Podemos afirmar que, de ese luminoso decálogo, nuestro mundo ha arrojado unos cuantos preceptos a la basura: desde primero al cuarto mandamiento (relativos al amor a Dios y al honor debido a los padres), así como el sexto y el noveno (sobre los actos y pensamientos impuros) y el octavo (sobre la mentira, pues hoy sólo se proscribe la Verdad).
Al vertedero, pues, sin mayores explicaciones, porque yo lo valgo, como dice un famoso anuncio televisivo. Los restantes (no matar, no robar o no codiciar los bienes del prójimo), los mantenemos vigentes, más por un hipócrita pudor intelectual que por convencimiento. Nunca como hoy se habla de reducir drásticamente la población mundial, pero eso sólo se puede hacer matando. Y nunca como en nuestra época, se pretende concentrar la riqueza en menos manos y el poder en pocas mentes. Para implementar ese siniestro plan, se empobrecerá a futuras generaciones mileuristas, y simultáneamente se las bombardeará con perversas ideologías para domarlas, y obligarlas a aceptar el nuevo orden. Se les robará, a la vez, las haciendas y las almas.
En definitiva, no sólo hemos pervertido algunos eternos mandatos que fundaron nuestra civilización, sino que hemos defenestrado otros, echándolos al vertedero de la historia. Sin embargo, hoy mismo hemos removido ese basurero y recuperado uno de los más olvidados preceptos del decálogo, el segundo, aquél que prescribe el uso escrupulosísimo del nombre divino. Pero lo hemos hecho para profanarlo aún más, al aplicarlo a un mortal que acaba de fallecer. Y eso merece una pequeña reflexión.

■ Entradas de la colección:
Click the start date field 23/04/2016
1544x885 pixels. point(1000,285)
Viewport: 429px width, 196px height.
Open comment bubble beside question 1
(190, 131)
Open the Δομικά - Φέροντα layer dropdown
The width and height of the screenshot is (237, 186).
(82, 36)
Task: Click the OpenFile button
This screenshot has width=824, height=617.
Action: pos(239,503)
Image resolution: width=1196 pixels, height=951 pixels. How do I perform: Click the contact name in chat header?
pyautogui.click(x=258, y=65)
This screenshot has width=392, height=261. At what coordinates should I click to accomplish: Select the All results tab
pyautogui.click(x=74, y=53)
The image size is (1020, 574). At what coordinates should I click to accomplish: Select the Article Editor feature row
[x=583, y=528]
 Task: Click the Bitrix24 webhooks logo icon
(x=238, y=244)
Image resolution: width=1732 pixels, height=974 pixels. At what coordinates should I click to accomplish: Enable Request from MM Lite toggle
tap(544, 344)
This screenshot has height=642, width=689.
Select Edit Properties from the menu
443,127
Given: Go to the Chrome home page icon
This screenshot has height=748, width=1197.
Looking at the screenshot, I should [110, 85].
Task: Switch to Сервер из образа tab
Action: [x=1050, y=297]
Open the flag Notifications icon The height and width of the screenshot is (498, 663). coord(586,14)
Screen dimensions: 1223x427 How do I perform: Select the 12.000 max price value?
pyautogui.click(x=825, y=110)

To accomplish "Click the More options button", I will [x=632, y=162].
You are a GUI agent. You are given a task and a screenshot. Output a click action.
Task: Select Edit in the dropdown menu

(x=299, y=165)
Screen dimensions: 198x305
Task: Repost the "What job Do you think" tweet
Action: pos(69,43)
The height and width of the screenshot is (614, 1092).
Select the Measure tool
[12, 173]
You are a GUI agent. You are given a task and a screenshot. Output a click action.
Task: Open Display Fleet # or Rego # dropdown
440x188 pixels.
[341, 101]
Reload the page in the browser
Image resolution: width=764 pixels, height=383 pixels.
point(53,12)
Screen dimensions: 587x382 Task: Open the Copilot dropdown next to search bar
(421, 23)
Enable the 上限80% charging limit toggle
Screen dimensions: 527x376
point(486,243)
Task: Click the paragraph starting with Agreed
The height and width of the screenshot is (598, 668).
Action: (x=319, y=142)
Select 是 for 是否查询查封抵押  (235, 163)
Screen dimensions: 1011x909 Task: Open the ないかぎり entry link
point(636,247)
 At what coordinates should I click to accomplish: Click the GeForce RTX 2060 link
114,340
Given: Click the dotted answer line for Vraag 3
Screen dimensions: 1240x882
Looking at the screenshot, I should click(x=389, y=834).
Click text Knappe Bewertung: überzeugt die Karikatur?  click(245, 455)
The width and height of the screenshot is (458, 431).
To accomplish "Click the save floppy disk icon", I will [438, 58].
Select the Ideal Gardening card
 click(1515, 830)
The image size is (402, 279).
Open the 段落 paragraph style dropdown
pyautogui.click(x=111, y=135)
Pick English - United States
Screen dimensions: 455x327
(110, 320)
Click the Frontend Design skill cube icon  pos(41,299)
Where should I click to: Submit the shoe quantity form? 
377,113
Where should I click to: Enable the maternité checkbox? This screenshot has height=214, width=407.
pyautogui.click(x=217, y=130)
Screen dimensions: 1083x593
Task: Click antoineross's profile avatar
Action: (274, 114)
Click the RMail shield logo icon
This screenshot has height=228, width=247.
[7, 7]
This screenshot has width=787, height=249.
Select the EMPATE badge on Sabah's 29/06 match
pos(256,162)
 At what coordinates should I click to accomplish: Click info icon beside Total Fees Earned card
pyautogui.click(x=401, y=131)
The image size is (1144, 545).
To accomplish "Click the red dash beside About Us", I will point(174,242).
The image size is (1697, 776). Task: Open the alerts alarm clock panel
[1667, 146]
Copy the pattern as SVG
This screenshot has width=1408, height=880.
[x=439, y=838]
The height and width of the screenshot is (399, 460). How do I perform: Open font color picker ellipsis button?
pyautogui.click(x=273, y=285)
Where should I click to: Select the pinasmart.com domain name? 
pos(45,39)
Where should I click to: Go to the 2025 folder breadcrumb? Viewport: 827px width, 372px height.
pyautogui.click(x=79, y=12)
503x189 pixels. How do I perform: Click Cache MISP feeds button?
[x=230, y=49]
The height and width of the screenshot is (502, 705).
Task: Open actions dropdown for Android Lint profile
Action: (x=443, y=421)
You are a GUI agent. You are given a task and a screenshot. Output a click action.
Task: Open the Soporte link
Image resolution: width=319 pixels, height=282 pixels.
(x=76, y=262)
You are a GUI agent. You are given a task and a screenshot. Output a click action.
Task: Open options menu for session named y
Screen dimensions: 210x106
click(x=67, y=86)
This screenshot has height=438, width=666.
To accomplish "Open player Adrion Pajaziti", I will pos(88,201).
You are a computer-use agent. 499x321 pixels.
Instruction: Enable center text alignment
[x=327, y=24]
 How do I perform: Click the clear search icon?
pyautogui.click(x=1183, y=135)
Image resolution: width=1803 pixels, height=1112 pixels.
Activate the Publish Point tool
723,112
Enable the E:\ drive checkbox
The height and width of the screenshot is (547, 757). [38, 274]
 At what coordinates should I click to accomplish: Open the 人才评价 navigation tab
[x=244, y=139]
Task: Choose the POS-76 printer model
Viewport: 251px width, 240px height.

■ INSTRUCCIONES:
1/ Reproduce sin cambios la parte del texto sobre el decálogo que empieza con las palabras que contienen "En definitiva, no" y termina con "una pequeña reflexión.".
2/ Responde a estas preguntas con lo que dice el texto sobre el decálogo:
(a) ¿Qué mandamientos se mantienen vigentes?
(b) ¿Qué se pretende concentrar en menos manos?
(c) ¿Qué precepto del decálogo se ha recuperado del basurero?
3/ Indica si cada afirmación coincide con el texto sobre el decálogo y cita las palabras que lo deciden:
(a) El octavo mandamiento trata sobre la mentira.
(b) Los mandamientos restantes se mantienen por convencimiento.
(c) El precepto recuperado se ha aplicado a un mortal que acaba de fallecer.
Las entradas no tienen ningún papel en esto.

■ RESPUESTAS ESPERADAS:
1/
En definitiva, no sólo hemos pervertido algunos eternos mandatos que fundaron nuestra civilización, sino que hemos defenestrado otros, echándolos al vertedero de la historia. Sin embargo, hoy mismo hemos removido ese basurero y recuperado uno de los más olvidados preceptos del decálogo, el segundo, aquél que prescribe el uso escrupulosísimo del nombre divino. Pero lo hemos hecho para profanarlo aún más, al aplicarlo a un mortal que acaba de fallecer. Y eso merece una pequeña reflexión.

2/
(a) No matar, no robar y no codiciar los bienes del prójimo.
(b) La riqueza.
(c) El segundo, el que prescribe el uso escrupulosísimo del nombre divino.

3/
(a) Sí: "el octavo (sobre la mentira, pues hoy sólo se proscribe la Verdad)".
(b) No: "más por un hipócrita pudor intelectual que por convencimiento".
(c) Sí: "al aplicarlo a un mortal que acaba de fallecer".